Hacker (illustration)
Hacker (illustration)iStock

The United Arab Emirates orchestrated the hacking in late May of Qatari government news and social media sites in order to post incendiary false quotes attributed to Qatar’s emir, Sheikh Tamim Bin Hamad al-Thani, U.S. intelligence officials told The Washington Post on Sunday.

It widely believed that comments published by the Qatar News Agency attributed to the Qatari emir were one of the factors that led to the current tensions between Qatar and its neighbors.

In those comments, al-Thani allegedly described Iran as an "Islamic power", criticized U.S. President Donald Trump's policy towards Tehran and claimed his country’s relations with Israel were good.

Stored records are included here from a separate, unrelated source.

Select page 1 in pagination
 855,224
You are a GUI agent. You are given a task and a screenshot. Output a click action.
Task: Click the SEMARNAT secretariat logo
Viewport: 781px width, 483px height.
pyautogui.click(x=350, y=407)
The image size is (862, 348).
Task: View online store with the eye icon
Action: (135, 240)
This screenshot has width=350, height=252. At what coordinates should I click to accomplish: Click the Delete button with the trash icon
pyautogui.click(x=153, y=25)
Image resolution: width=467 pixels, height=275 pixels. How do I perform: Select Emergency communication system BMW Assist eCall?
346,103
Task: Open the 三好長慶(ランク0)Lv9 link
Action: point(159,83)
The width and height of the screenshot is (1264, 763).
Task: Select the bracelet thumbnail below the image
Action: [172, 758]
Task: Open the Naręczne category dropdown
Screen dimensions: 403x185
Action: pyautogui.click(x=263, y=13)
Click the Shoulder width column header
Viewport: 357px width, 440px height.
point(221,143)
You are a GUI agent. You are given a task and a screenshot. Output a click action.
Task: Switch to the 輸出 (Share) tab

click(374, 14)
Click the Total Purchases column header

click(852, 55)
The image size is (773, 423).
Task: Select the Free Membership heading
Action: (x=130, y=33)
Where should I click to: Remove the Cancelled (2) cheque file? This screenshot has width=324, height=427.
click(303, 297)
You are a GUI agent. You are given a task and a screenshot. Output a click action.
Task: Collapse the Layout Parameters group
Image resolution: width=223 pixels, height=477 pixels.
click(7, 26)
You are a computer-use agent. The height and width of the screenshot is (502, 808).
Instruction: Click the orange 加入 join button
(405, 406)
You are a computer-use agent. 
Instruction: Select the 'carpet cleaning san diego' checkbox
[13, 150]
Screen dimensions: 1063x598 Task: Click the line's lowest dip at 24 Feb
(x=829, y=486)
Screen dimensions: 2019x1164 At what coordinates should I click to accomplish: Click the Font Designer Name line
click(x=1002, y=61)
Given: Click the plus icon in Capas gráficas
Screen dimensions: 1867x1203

Qatar immediately dismissed those comments and said the website of its news agency was hacked.

Officials became aware last week that newly analyzed information gathered by U.S. intelligence agencies confirmed that on May 23, senior members of the UAE government discussed the plan and its implementation, according to The Washington Post.

The officials said it remains unclear whether the UAE carried out the hacks itself or contracted to have them done.

The hacks and posting took place on May 24, shortly after Trump completed a lengthy counterterrorism meeting with Persian Gulf leaders in neighboring Saudi Arabia and declared them unified.

While Qatar had not initially named the parties responsible for the hacking of its news agency, it later accused "neighboring countries" which cut ties with it of being behind the cyberattack. It did not name any specific country.

In a statement released in Washington by its ambassador, Yousef al-Otaiba, the UAE said the Post story was “false.”

“The UAE had no role whatsoever in the alleged hacking described in the article. What is true is Qatar’s behavior. Funding, supporting, and enabling extremists from the Taliban to Hamas and Qadafi. Inciting violence, encouraging radicalization, and undermining the stability of its neighbors,” the statement read.